No new M3 is ever as good as the previous M3, it seems. But when the F80 generation launched in 2014 it faced a tougher reception than most.
For starters, the coupe wasn’t even called the M3 any more, which just confused matters. More importantly, it was the first turbocharged version, the signature high-revving M motors of the past replaced with a new-school straight-six. People reckoned it didn’t sound as nice, they didn’t like the power delivery, they reckoned it was near-undriveable on anything but a smooth, dry road and from those initial reviews, it sounded like the F80 was a disgrace to the M3 name.
People were wrong though, and the F80 deserves to go down as one of the true greats. Here are five reasons why.
Fate conspired that Mercedes-AMG launched the C63 on the same Portimao track BMW had chosen for first drives in the M3 and M4 just a few months before. I was lucky enough to attend both events and, while the C63 punched harder, there was a ferocity about the BMW that simply made it more exciting.
This was brought home to me when Alfa Romeo joined the fray with the Giulia Quadrifoglio and I got a chance to triple-test it against the M3 and C63 on a closed circuit shoot at Anglesey. The BMW was the least powerful car there by a good 70bhp but, while the Alfa was more exotic and the AMG happily made any idiot look like a drifting god, the M3 was the one everyone wanted to drive until the tyres delaminated. Which didn’t take long.
Hardly a line for the sales brochure. But there’s a badass streak at the heart of every F80 M3 and M4 that demands your utmost respect. In an age where performance cars have become faster but more sanitised it stands out for being unapologetically aggressive and demanding to drive. Arguably a bit too much so for the early versions, whose spiky power delivery and iffy damping made them a right handful on anything but smooth, dry tarmac.
Mid-life revisions and software tweaks introduced for the engine, gearbox, stability control, adaptive dampers and the M Active differential on the Competition Package make newer cars way more usable though, not least in the valedictory CS versions. This is an F80 you can enjoy fully on any road, in any weather, the front-end bite, steering feel and appetite for oversteer now a white-knuckle ride for the right reasons. But this is still a car that demands respect – drive it like a lead-footed moron and you’ll be taking a first-class ticket into the nearest hedge. Call it Darwin in action.
While it’s always been unashamedly lairy to drive the M3’s real trick has been its tasteful and relatively understated appearance. Yes, it’s hardly a Q-car. But in the right colour and on the right wheels, and especially in four-door M3 form, it’s just the right side of aggro.
It’s just got that perfect balance of aggression without being too in-your-face, point proven by the fact that over six months with an M4 I never walked away from it without at least one over-the-shoulder glance and muttered “phwoar!” A bit awkward in company, but it’s that kind of car.

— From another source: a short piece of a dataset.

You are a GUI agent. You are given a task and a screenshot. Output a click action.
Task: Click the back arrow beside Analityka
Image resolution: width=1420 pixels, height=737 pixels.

The M3 CS you see here is possibly a step too far with its vented bonnet, optional ceramic brakes, and carbon aero. The devil is in the detail though, and the detail is good. BMW’s styling has taken a controversial turn of late. But with the F80 I reckon they absolutely nailed it.
How many times have you popped the bonnet of a modern performance car only to be confronted with an anonymous slab of black plastic covering the engine? Too many times, that’s how many! Lifting the bonnet of the M3 or M4 is, however, an absolute geek’s delight. There’s that beautiful, boomerang-shaped carbon fibre strut brace for starters. And a pukka BMW straight-six, topped by the exotic looking charge cooler for the two turbos. This is a proper, proper engine too.
Those turbos are small so they spin up quickly and let the engine rev to beyond 7000rpm. There’s dual VANOS, Valvetronic, a forged crank, magnesium sump and all sorts of clever boost recirculating tech to keep the turbos on the boil. Forced induction engines suck? Hush your mouth – this is one of the absolute best, with revs like a naturally-aspirated screamer but boost to die for. Or possibly kill you.
In the CS they’ve even figured out how to make it sound good without speaker-assisted droning too.
With the new 3-series only just launched it’ll be a while before we see the next M3 or M4. I’m going to take a punt on this one – it’ll be sanitised compared with this one. How can it be anything else? Oh, I don’t doubt it’ll have more tech, more gizmos and lap the Nurburgring faster while using a fraction of the fuel. But I just can’t see how BMW will ever get away with launching a car as unashamedly savage as this ever again. In that sense, we’ve reached peak M3. And the F80 – because and not in spite of its flaws - will stand as one of the true greats.